Monday, January 24, 2011
House of the Week
Hentz, Reid and Adler's Vaughn Nixon house
This has been my very favorite Atlanta house for my entire life. I remember driving by it as a child and thinking this was the perfect house. It sits on Andrews Drive next to the Swan House (Inman house) and is situated in an idyllic setting.

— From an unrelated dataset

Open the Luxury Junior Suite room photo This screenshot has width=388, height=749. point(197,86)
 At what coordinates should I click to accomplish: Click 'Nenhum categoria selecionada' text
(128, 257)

The house was built in 1925-6 for Vaughn Nixon and is one of Neel Reid's last designs - he was dying of brain cancer as the house was completed. It was Neel Reid's homage to the Hammond-Harwood house in Annapolis, Maryland. The Hammond-Harwood house is one of the primary landmarks of colonial American Georgian architecture. The Vaughn Nixon house is not a copy, but was inspired by the Hammond-Harwood house, which was in turn inspired by the Villa Pisani pictured below.
Hammond-Harwood house
Villa Pisani
Of particular inspiration for Reid was the facade and front door, pictured below:
(Please ignore the Halloween decorations on the railing - now you know when I took the photo :))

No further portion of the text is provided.